To confirm that loss of NR2B caused enrichment of AMPA receptor subunits at synaptic sites, we used surface immunofluorescence to visualize the distribution of GluR1 and GluR2 subunits in WT and NR2B null cultures. Cells in culture were live labeled for GluR1 or GluR2 and costained after fixation with a presynaptic marker (VGlut1 and VGlut2) and a dendritic marker (MAP2) to assess both the surface component of these AMPAR subunits and their synaptic localization (Fig. 4). We found an increase in the surface expression of GluR1 but not GluR2, per length (10 μm) of dendrite in NR2B null neurons (WT GluR1 2.99 ± 0.26 vs KO GluR1 5.07 ± 0.350 puncta; p = 1.8 × 10−5; WT GluR2 3.91 ± 0.56 vs KO GluR2 4.92 ± 0.36 puncta; p = 0.128; N = 2 and n = 16 fields of view for WT; N = 3 and n = 24 fields of view for KO) (Fig. 4 A–C). Furthermore, analysis of intensity of GluR1 and GluR2 staining at synapses confirmed an increased level of both subunits at VGlut1- and VGlut2-positive synapses (WT GluR1 3.3 ± 0.24 arbitrary units, KO GluR1 4.6 ± 0.2; p = 0.013; WT GluR2 3.7 ± 0.24, KO GluR2 4.5 ± 0.2; p = 0.009; N = 2 WT and N = 3 KO; n = 50 regions of interest in seven fields of view for each genotype) (Fig. 4 B,D). These observations indicate that there is an increase in the number of GluR1-containing AMPARs on the surface and an increase in the number of GluR1- and GluR2-containing receptors per synapse in NR2B nulls. These results complement and confirm the electrophysiology data showing that NR2B signaling acts, during development, to restrict synaptic AMPA currents by limiting trafficking of AMPA receptor subunits both to the cell surface and to synapses.

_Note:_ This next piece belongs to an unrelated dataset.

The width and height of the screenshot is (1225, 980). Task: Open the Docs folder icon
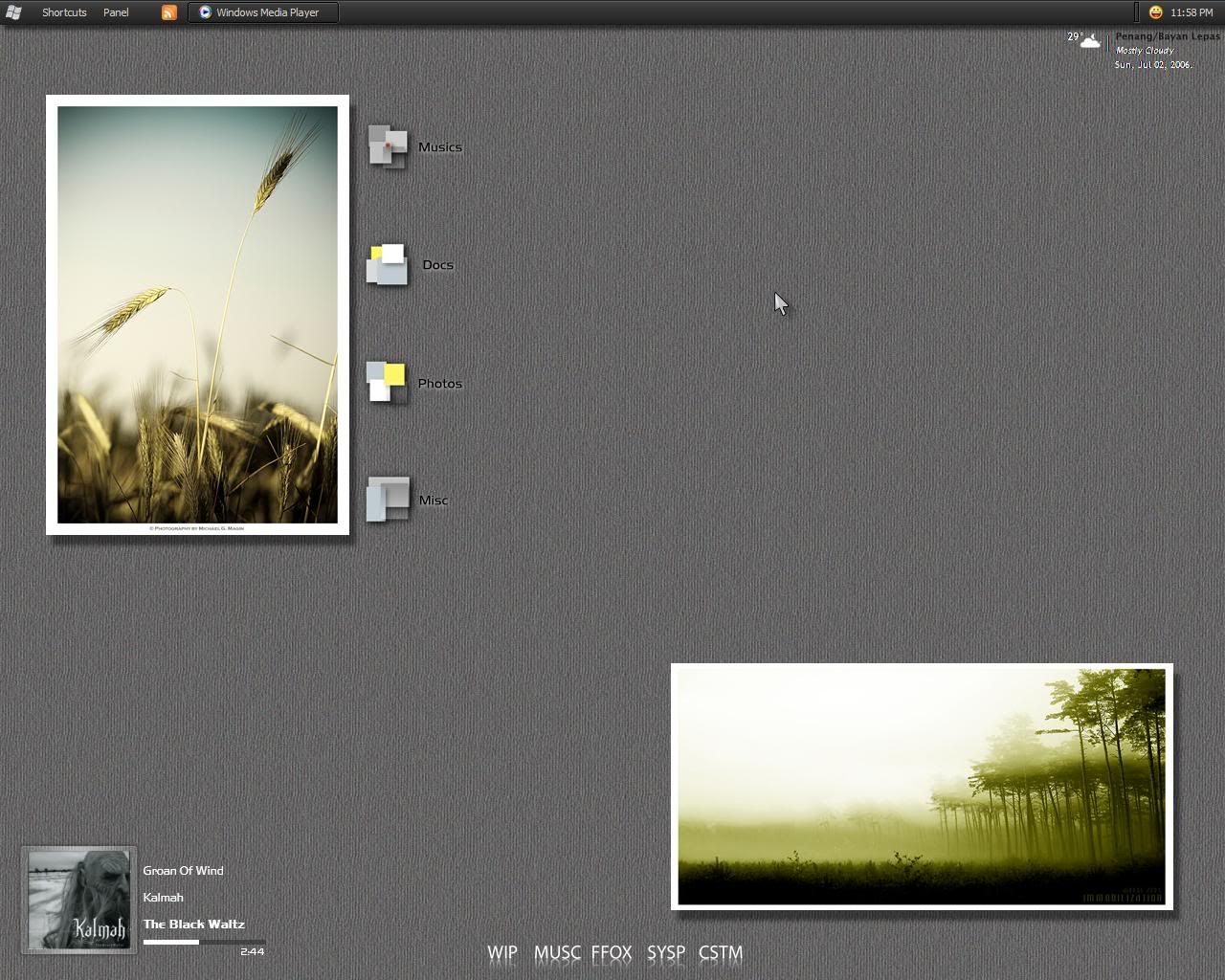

We next investigated whether the increase in AMPAR current in NR2B null cultures reflects cell-autonomous regulation of AMPAR-mediated current or a response to alterations in network activity. Because suppression of NMDAR signaling by genetic ablation results in the removal of a depolarizing current and key calcium source in these developing neurons, the observed increase in synaptic strength could be a regulatory response, resulting from a non-cell-autonomous change in activity within the network (Turrigiano and Nelson, 2004). To determine whether the enrichment of synaptic AMPARs was a cell-autonomous effect (that is, directly related to loss of the NR2B subunit in individual neurons), we controlled for network activity levels by coculturing WT and NR2B−/− neurons (Fig. 5 A). Embryos from transgenic animals expressing GFP protein under the β-actin promoter, but wild type at the NR2B locus (WT-GFP), were seeded at different ratios with embryonic cortices of the same embryonic age derived from NR2B heterozygous matings (2BKO, 2Bhet, or 2BWT) (Fig. 5 B). This allowed examination of responses from adjacent WT and NR2B−/− cells in single cultures (Fig. 5 C,D).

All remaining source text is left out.